Task instructions:
**a.** Condense the paragraph in the comment thread that begins "I don't know about kompia but my friend" into a short bulleted list of its main facts.
**b.** In the records, rewrite the lines between the one holding "Given: Switch to the Advanced settings tab" and the one holding "pos(795,376)", inclusive, with "Tools" changed to "Utilities" and nothing else altered. Give only those lines.

Selected extract:
※

Ancient relic but very young at heart. Enjoys food and cooking...and travelling and being with friends.

14 thoughts on “I got it…”

  1. I guess legally there is nothing stopping someone from buying something and reselling it at a much higher price as long as there is a willing buyer. So is she going to sell hers for a higher price now that she knows someone is doing that?

    Sometimes I eat leftover sambal from nasi lemak with bread too. Good to see you made the soft boiled eggs that way you like them. Wah, so now people in Perth can get to get kompia. I don’t even know whether I can get to buy kompia in KL or not.

    I don’t know about kompia but my friend, Annie, was so excited the other day to find this place – East Corner Restaurant at 18G Jalan Puteri 2/6 Puchong that sells Sibu Foochow-style fried noodles and zhao chai hung ngang. Must be really good and authentic enough as she went again a day or two later. You may get kompia from Sitiawan, I wouldn’t know but if you do, it has to be made on the spot – they say it must be eaten on the spot, hot…or it will turn rock hard. Not the same as the Sibu ones, they have pork in theirs, the taste, texture and appearance all different. But I think you can get those like Sibu ones at Yong Peng in Johore.

※

Rows:
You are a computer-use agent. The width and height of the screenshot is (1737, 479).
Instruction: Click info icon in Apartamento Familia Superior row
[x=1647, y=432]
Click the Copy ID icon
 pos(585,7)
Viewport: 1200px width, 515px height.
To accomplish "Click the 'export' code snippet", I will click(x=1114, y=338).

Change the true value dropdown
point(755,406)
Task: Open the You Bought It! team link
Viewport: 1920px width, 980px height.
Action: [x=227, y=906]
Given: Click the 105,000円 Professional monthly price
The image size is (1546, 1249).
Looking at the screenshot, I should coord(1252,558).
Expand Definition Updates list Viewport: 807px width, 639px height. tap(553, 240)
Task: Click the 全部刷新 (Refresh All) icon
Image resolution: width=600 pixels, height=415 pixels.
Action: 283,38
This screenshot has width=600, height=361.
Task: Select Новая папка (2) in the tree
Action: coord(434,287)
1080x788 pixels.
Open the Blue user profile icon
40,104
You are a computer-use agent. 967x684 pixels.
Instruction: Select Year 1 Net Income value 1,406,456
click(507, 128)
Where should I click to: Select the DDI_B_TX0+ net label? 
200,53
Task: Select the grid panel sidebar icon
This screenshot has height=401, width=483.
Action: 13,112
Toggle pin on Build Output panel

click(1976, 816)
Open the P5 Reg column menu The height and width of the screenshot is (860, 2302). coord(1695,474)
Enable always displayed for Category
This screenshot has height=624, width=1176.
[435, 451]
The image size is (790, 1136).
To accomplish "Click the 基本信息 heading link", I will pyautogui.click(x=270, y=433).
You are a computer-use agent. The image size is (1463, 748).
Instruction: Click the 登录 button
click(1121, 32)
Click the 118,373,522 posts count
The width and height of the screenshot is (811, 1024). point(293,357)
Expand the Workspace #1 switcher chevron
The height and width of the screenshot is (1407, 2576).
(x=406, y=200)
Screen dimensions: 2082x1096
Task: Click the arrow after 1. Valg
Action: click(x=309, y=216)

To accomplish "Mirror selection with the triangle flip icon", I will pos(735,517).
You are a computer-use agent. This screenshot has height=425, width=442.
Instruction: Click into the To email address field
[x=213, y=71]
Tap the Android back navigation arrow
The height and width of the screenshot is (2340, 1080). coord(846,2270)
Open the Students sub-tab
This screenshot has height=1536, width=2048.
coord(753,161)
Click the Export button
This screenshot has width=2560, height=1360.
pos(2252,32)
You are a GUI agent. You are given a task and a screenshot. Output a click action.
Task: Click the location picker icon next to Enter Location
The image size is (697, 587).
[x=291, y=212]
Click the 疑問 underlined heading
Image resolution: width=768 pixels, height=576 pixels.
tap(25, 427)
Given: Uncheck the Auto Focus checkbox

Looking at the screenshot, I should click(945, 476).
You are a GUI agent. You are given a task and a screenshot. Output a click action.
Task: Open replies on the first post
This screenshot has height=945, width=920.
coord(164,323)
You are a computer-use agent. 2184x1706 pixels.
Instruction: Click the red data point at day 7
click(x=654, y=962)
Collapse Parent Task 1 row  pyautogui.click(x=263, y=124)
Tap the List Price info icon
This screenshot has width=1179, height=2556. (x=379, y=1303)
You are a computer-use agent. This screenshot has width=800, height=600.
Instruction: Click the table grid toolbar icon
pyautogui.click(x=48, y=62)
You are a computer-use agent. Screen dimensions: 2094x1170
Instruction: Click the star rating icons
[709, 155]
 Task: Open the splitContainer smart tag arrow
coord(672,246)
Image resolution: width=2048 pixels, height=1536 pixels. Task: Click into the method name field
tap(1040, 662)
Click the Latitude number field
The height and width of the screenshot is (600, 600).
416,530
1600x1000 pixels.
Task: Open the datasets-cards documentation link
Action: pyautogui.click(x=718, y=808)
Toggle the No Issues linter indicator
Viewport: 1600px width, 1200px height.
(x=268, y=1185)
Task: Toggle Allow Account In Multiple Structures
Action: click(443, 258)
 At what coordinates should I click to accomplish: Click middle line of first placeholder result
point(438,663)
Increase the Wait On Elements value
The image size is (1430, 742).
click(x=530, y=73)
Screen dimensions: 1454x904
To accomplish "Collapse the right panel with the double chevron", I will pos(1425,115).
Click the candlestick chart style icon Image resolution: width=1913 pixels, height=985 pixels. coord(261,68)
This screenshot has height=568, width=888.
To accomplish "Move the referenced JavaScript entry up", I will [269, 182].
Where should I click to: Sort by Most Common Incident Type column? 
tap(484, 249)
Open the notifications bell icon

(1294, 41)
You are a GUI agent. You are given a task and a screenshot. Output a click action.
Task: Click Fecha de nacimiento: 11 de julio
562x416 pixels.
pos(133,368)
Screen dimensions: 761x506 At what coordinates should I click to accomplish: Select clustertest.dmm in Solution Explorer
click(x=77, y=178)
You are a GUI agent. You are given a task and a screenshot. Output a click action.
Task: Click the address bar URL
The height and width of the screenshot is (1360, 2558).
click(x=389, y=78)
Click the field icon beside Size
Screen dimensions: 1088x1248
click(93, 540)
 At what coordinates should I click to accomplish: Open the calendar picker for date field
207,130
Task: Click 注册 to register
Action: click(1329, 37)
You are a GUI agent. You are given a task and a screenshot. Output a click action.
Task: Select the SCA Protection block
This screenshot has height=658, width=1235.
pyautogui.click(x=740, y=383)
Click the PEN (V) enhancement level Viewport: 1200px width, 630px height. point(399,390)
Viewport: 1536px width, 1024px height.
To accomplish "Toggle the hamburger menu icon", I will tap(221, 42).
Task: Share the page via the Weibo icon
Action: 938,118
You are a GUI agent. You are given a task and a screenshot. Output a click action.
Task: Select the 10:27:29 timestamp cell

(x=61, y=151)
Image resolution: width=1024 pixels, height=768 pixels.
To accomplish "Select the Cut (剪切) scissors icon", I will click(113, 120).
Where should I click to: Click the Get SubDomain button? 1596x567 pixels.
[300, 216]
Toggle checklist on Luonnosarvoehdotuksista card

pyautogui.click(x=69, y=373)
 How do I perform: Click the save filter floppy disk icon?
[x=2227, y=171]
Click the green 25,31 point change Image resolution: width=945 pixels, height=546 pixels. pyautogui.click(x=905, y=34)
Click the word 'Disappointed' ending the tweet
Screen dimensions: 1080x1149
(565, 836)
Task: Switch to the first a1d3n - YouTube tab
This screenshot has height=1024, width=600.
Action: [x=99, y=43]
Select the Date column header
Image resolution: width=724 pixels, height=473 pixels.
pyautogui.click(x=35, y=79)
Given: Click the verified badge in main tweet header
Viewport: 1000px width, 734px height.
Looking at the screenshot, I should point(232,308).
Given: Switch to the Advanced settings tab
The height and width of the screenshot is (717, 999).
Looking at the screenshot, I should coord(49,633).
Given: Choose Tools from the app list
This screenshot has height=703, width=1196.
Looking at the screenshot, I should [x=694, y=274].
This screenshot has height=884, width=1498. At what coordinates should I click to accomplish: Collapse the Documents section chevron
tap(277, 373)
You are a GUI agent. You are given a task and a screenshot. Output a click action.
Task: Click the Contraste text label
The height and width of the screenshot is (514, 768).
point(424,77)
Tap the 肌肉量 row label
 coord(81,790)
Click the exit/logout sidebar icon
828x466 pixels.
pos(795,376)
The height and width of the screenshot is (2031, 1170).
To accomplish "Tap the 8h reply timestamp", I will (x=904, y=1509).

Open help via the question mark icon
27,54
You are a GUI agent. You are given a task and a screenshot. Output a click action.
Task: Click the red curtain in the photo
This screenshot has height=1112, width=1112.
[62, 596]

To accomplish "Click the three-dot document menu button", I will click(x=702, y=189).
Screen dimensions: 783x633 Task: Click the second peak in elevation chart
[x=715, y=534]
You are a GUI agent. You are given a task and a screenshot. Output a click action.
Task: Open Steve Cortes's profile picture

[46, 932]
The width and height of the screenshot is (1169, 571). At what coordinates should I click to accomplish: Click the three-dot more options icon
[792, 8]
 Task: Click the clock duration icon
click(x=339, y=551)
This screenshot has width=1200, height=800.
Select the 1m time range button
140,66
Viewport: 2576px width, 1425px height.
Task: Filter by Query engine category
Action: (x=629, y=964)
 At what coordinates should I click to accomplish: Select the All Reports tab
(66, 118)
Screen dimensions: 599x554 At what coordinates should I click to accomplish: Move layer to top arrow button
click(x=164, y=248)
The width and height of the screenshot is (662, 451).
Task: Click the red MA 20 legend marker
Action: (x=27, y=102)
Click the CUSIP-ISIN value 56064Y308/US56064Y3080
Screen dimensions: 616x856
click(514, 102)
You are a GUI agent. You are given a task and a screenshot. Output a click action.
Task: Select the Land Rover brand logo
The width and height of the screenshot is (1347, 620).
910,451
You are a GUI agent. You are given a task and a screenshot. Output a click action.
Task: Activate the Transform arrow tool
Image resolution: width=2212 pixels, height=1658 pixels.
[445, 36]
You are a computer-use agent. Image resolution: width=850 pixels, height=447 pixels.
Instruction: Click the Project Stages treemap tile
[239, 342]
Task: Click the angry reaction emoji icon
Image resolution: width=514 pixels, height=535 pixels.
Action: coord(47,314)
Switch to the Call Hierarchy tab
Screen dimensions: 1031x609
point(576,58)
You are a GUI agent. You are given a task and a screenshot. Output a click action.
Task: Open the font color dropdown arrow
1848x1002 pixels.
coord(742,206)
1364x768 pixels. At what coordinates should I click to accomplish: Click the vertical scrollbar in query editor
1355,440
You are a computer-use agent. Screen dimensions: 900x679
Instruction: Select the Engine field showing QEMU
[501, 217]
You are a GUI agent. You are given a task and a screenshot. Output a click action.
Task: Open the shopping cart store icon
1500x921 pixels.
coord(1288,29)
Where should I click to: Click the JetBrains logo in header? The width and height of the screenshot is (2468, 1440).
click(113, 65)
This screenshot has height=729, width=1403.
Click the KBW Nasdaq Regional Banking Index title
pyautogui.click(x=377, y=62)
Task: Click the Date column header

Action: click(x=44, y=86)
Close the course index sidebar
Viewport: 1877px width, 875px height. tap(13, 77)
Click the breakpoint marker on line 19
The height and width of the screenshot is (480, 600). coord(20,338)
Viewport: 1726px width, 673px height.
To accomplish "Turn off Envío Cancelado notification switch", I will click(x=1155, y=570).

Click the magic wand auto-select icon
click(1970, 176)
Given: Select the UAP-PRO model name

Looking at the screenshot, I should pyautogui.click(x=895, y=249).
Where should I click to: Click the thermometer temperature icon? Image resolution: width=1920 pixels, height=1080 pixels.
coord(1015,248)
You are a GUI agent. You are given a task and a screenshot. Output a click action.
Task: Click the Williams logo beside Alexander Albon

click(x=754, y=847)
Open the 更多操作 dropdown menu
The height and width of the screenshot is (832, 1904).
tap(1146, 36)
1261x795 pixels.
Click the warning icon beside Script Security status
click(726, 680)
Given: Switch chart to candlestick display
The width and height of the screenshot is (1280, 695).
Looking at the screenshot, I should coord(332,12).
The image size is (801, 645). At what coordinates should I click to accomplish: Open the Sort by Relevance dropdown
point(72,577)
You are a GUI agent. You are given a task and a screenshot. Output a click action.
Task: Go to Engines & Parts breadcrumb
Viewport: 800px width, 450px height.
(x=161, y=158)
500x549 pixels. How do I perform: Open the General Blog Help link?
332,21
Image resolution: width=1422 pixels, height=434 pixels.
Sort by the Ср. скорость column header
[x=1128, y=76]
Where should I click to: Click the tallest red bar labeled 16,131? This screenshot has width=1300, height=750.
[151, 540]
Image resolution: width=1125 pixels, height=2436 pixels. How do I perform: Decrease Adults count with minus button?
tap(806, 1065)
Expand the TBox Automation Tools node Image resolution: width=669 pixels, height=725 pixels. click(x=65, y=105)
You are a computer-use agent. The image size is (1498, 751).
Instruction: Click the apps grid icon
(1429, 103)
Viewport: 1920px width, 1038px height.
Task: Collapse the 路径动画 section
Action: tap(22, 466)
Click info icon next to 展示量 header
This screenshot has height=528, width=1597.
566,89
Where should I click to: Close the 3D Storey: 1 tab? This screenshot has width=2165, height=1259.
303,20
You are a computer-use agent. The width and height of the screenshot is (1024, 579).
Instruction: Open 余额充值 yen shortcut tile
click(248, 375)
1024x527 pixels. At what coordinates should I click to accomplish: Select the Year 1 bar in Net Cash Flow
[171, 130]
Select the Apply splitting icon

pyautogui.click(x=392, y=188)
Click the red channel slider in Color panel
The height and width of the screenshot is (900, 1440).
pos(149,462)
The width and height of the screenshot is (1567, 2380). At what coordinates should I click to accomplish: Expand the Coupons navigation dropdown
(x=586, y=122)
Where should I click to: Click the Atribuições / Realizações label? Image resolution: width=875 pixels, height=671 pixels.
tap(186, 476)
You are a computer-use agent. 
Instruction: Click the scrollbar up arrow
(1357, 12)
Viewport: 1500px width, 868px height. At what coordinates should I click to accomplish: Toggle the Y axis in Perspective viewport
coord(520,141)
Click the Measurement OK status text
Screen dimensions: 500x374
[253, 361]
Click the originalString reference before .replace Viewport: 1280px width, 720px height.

※

Answer set:
**a.**
- Annie found East Corner Restaurant at 18G Jalan Puteri 2/6 Puchong. It sells Sibu Foochow-style fried noodles and zhao chai hung ngang.
- She went back a day or two later, so it must be good and authentic.
- Kompia may be available from Sitiawan. It must be made and eaten on the spot, hot, or it turns rock hard.
- The Sitiawan kind differs from the Sibu kind, which has pork and a different taste, texture and appearance.
- Kompia like the Sibu ones may be found at Yong Peng in Johore.

**b.**
Given: Switch to the Advanced settings tab
The height and width of the screenshot is (717, 999).
Looking at the screenshot, I should coord(49,633).
Given: Choose Utilities from the app list
This screenshot has height=703, width=1196.
Looking at the screenshot, I should [x=694, y=274].
This screenshot has height=884, width=1498. At what coordinates should I click to accomplish: Collapse the Documents section chevron
tap(277, 373)
You are a GUI agent. You are given a task and a screenshot. Output a click action.
Task: Click the Contraste text label
The height and width of the screenshot is (514, 768).
point(424,77)
Tap the 肌肉量 row label
 coord(81,790)
Click the exit/logout sidebar icon
828x466 pixels.
pos(795,376)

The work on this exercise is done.